Well, there's an unfinished discussion about clocking the PPU (running for 3 cycles) before or after a CPU clock.

It doesn't matter which you choose, as long as you write it so that events where one depends on the other (reads, writes, NMI, etc.) occur as if the two were running in parallel.

Zepper wrote:

For my surprise, things are "completely fixed" when the number of PPU cycles alternates between 3 and 2 for every CPU cycle.

Since slowing down the PPU makes status bars appear normal, you probably aren't giving your CPU enough time to respond to the interrupt. You might be triggering the interrupt at the wrong time, or spending too many CPU cycles on receiving the interrupt.

Re: PPU timing?
by Zepper on 2016-01-09 (#162190)

With respect, but keep saying "running in parallel" sucks. A lot of picky cases of reading $2002 1 cycle before/after VBlank, or cases regarding APU reading ($4015) make me think that clocking the PPU before/after the CPU MAKES difference in emulation. As I said, I already debugged the test suites for PPU/APU like crazy, and my conclusion is still correct!

Re: PPU timing?
by Joe on 2016-01-09 (#162216)

If you clock the CPU first, then when you clock the PPU, the PPU needs to decide what the CPU will see if it performs a read during its next cycle, because the current CPU cycle has already finished.

You don't have to run them in parallel, you have to make them look like they're running in parallel.

Re: PPU timing?
by Zepper on 2016-01-09 (#162219)

Joe wrote:

(...) the PPU needs to decide what the CPU will see if it performs a read during its next cycle (...)

How so?

Re: PPU timing?
by Disch on 2016-01-09 (#162227)

I'm confused what you're actually asking, Zepper.

You employed a hack and it happened to fix some games, and now you're asking if the hack is correct? The answer to that question is "no". There are definitely 3 PPU cycles to every 1 CPU cycle.

If you want to figure out why games have a shaking screen in your emu, I would dump a trace log and look at the timestamps of when interrupts and PPU writes are happening.

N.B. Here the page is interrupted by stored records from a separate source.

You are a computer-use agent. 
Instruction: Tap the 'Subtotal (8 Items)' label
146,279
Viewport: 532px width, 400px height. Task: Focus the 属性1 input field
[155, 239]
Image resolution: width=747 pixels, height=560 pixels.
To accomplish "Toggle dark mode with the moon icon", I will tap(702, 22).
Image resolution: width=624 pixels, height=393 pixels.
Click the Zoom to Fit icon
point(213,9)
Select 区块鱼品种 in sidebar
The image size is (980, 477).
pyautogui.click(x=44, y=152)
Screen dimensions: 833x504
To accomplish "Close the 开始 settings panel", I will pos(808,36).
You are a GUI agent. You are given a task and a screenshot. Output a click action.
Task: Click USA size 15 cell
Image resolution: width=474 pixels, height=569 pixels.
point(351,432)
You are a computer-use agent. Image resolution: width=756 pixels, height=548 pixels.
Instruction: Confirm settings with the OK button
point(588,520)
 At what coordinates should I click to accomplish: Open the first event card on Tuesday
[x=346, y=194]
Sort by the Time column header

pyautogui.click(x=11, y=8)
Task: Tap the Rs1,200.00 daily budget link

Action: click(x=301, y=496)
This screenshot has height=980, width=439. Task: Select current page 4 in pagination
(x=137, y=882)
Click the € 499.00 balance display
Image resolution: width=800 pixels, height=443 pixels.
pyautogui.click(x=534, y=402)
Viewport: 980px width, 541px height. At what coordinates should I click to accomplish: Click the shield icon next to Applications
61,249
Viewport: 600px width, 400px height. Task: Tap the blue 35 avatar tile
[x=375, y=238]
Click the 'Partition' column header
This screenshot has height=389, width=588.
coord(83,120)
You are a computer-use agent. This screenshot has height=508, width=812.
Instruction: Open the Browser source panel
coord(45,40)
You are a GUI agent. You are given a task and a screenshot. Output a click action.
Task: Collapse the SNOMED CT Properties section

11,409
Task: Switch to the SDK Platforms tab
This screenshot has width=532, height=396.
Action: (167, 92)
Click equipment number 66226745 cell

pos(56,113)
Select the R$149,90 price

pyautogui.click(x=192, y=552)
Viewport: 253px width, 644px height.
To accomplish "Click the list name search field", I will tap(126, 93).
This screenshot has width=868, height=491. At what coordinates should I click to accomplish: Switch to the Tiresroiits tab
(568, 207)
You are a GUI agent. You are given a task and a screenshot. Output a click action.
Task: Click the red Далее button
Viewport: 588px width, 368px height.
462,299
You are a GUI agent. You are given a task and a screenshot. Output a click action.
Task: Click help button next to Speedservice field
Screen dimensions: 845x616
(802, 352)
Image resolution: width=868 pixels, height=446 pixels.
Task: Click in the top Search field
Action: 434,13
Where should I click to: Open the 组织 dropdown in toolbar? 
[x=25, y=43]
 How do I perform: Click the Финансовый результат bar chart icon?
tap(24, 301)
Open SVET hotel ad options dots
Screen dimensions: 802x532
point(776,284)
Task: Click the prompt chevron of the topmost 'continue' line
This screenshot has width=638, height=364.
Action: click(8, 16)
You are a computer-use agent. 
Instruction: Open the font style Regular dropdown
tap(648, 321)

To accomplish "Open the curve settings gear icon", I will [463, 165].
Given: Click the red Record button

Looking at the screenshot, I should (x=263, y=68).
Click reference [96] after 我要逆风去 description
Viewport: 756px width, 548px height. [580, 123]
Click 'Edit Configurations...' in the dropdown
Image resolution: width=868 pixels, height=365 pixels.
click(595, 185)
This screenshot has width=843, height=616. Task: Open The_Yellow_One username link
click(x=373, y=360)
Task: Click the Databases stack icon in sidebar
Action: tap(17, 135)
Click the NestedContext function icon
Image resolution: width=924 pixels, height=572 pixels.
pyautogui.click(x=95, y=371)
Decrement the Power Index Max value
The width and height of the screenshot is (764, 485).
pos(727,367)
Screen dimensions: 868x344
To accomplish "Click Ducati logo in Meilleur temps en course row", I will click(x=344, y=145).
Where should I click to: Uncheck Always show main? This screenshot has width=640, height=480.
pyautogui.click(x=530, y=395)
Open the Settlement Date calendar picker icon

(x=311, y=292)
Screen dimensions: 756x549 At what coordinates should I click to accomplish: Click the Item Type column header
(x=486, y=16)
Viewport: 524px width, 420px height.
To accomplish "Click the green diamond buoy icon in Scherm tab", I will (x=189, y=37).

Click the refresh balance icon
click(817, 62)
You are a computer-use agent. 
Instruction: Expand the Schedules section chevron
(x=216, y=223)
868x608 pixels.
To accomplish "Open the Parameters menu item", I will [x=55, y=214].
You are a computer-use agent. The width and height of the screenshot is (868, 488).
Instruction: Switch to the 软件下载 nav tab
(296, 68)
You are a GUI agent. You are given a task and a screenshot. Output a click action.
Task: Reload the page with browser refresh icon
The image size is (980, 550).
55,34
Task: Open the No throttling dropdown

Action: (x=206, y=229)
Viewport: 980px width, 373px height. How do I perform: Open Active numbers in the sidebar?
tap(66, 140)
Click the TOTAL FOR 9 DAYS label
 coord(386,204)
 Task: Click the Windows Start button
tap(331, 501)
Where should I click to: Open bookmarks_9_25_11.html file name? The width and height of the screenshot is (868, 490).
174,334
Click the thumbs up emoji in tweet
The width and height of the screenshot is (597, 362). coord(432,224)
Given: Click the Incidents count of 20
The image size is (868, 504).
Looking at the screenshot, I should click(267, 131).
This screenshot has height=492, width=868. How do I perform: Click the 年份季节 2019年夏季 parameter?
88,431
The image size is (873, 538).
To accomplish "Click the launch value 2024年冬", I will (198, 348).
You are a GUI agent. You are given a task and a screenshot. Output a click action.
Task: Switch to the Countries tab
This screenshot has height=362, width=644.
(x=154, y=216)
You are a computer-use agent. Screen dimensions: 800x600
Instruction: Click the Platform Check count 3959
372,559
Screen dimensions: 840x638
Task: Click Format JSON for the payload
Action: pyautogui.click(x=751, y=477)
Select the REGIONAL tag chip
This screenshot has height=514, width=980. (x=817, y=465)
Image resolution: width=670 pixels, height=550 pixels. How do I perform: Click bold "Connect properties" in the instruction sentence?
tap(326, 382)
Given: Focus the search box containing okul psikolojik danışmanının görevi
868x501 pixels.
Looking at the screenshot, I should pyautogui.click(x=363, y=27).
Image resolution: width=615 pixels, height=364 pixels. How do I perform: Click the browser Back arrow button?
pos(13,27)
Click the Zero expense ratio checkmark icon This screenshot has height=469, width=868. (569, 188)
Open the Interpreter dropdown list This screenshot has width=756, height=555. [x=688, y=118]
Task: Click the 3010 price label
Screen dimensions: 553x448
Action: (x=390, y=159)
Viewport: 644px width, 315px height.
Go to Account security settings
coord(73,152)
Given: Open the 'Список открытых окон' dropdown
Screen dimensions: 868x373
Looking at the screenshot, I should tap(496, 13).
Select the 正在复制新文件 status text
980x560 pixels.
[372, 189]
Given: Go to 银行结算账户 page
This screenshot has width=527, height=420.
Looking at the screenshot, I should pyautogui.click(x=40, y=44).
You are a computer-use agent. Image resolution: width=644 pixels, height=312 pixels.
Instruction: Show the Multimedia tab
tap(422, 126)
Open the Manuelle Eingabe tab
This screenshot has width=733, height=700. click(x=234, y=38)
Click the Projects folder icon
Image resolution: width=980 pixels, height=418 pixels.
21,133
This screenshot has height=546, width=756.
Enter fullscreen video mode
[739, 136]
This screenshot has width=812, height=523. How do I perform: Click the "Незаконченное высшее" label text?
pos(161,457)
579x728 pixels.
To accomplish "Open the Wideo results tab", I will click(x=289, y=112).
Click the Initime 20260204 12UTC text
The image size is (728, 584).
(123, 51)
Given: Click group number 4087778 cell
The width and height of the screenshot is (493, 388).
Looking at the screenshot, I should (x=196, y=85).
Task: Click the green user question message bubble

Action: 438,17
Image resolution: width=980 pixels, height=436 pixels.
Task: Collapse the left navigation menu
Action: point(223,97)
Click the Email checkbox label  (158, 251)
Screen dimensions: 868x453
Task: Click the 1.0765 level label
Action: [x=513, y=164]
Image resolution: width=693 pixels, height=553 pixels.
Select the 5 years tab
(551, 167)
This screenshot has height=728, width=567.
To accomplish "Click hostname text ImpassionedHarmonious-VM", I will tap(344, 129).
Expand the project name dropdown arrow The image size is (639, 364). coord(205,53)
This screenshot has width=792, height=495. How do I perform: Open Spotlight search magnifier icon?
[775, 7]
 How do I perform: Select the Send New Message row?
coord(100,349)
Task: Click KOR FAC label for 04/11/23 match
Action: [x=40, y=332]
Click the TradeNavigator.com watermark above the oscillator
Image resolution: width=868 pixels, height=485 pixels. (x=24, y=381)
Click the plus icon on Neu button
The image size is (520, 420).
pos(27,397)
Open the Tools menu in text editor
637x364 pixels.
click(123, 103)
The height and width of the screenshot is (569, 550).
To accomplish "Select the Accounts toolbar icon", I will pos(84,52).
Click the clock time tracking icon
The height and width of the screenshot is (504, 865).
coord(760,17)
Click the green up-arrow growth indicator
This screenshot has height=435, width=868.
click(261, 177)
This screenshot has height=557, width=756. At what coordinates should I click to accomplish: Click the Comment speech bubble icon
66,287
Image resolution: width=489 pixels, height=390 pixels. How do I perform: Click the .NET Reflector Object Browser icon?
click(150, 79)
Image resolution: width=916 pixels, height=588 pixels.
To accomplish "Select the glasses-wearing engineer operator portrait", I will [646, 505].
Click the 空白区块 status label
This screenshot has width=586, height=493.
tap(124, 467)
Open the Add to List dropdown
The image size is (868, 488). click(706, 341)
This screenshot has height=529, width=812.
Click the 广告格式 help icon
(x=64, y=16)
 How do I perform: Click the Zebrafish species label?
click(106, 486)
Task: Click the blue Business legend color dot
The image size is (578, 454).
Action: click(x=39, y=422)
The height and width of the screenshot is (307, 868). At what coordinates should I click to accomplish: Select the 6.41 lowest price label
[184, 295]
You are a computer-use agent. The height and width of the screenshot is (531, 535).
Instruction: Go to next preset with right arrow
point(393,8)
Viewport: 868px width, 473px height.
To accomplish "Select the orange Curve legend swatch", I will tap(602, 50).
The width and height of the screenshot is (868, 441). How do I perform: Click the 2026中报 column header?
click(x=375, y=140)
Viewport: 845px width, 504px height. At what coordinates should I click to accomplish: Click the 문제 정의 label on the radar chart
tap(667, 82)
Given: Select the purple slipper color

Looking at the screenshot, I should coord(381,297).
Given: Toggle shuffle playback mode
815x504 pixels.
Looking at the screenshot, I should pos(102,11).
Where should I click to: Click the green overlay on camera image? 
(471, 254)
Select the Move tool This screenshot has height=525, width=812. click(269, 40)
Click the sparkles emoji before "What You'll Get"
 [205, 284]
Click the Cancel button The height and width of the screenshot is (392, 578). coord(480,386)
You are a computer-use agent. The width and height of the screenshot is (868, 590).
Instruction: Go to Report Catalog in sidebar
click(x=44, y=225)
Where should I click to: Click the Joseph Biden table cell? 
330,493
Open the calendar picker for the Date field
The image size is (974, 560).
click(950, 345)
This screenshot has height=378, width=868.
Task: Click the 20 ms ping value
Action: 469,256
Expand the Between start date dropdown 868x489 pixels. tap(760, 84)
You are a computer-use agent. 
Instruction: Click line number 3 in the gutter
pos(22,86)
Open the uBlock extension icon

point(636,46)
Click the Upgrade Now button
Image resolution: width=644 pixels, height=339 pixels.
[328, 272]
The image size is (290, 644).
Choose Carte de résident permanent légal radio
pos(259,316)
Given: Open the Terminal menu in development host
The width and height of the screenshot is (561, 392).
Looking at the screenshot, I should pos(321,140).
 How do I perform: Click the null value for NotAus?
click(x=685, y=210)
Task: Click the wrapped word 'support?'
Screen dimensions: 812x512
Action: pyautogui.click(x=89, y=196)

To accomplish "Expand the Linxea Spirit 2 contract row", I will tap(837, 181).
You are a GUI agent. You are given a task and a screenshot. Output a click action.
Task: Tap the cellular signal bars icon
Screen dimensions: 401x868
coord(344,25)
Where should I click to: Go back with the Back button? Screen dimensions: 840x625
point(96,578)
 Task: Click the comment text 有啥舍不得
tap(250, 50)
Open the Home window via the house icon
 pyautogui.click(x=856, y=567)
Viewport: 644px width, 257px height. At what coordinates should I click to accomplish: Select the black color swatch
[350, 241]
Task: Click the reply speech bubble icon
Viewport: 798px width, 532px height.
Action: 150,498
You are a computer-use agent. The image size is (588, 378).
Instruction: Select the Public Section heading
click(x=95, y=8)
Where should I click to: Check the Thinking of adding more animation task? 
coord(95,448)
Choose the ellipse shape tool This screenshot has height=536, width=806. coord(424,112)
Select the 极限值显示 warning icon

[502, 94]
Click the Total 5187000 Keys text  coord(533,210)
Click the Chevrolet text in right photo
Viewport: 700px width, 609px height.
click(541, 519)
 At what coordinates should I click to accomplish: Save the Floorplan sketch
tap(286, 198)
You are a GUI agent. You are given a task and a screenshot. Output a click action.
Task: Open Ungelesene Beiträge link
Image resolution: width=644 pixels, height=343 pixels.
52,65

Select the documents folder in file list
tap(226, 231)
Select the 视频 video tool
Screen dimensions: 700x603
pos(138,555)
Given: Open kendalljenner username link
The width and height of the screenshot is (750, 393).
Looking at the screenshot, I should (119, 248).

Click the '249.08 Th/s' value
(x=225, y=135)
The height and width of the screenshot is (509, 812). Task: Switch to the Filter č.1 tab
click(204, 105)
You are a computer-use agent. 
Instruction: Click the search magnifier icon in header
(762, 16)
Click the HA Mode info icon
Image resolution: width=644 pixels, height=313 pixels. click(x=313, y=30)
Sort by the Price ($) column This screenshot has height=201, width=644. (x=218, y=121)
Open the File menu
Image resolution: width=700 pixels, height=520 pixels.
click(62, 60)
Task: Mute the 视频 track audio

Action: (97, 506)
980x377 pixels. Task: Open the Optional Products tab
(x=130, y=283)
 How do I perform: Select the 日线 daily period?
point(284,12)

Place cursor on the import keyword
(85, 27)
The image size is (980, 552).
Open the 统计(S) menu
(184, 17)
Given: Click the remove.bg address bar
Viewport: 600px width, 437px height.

Shaky status bars should be pretty easy to spot in a tracelog if you include scanline/dot number in the log. If you count the cycles between interrupt and PPU write you should be able to see the window the game is working with, and should be able to spot where the timing in your emu is off.

Re: PPU timing?
by Zepper on 2016-01-10 (#162264)

Disch wrote:

I'm confused what you're actually asking, Zepper.

You employed a hack and it happened to fix some games, and now you're asking if the hack is correct? The answer to that question is "no". There are definitely 3 PPU cycles to every 1 CPU cycle.

It's about executing ppu_run()->cpu_run(), or the reverse. I'm saying the order does matter for picky readings, mostly $2002 and $4015. Well, ANes guy (or aNes?) had great results when he did such change (ppu first, then cpu). If someone keeps saying "runs in parallel", it's not making sense to me, at least in C. :oops:

Got it?

Quote:

If you want to figure out why games have a shaking screen in your emu, I would dump a trace log and look at the timestamps of when interrupts and PPU writes are happening. Shaky status bars should be pretty easy to spot in a tracelog if you include scanline/dot number in the log. If you count the cycles between interrupt and PPU write you should be able to see the window the game is working with, and should be able to spot where the timing in your emu is off.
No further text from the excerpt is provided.